There are lots of Minnesota travel guides around, but if you are headed north for a weekend getaway, you must have this easy-to-use little gem.

Take this ‘up north’ quiz

To whet your appetite for “up north,” see if you can answer these five questions posed by Larson.

  • What is Minnesota’s most visited historic mansion?

  • What is “the Lost 40” among Minnesota’s 17.4 million acres of forest land?

  • What city was listed as one of the 2018 Best Places to Live and Smartest Towns by Outdoor Magazine?

  • When you dine at the Palmer House Hotel & Restaurant in Sauk Centre, what author’s famous street is located feet from your table?
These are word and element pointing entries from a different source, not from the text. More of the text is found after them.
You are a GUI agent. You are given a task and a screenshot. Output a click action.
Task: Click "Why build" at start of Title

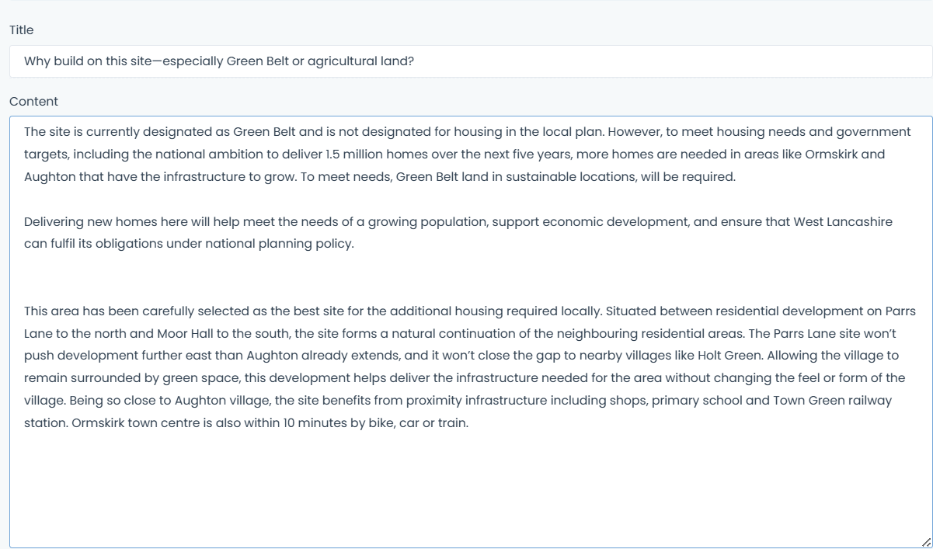click(52, 61)
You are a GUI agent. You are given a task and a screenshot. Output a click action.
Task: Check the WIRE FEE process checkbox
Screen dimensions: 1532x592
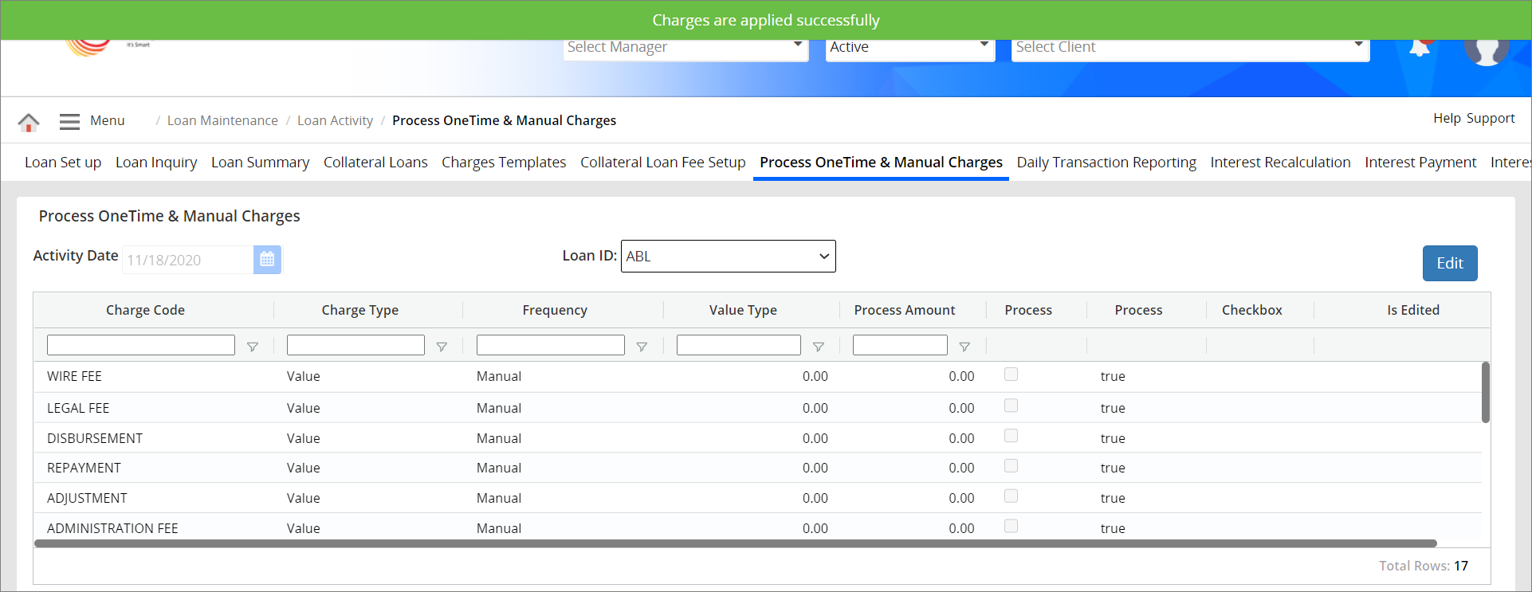pyautogui.click(x=1011, y=374)
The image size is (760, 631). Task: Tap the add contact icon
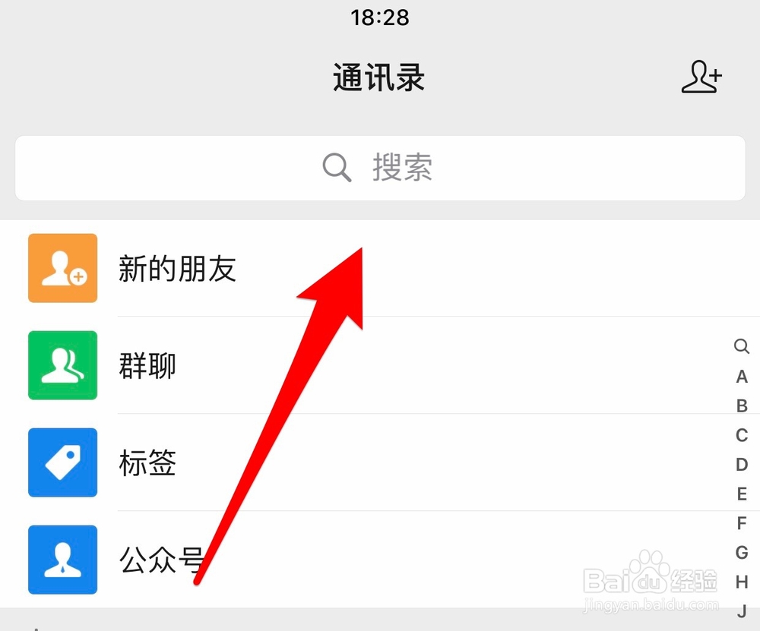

  • Name the longest ship on the Great Lakes.


  • Glensheen in Duluth.

  • A surveying error in 1882 is credited to the Lost 40 Scientific and Natural Area near Northome, which now has a trail loop that leads visitors past white and red pines more than 230 years old.

  • Crosby, Minn.

  • Sinclair Lewis‘ Main Street.

  • The Paul R. Tregurtha, at 1,013.5 feet, often can be seen from the outside deck of the Lake Superior Marine Museum in Duluth. Visitors can listen to her “talk” with the Aerial Lift Bridge.

“100 Things to do in Minnesota Northwoods Before You Die” is published by Reedy Press, $17.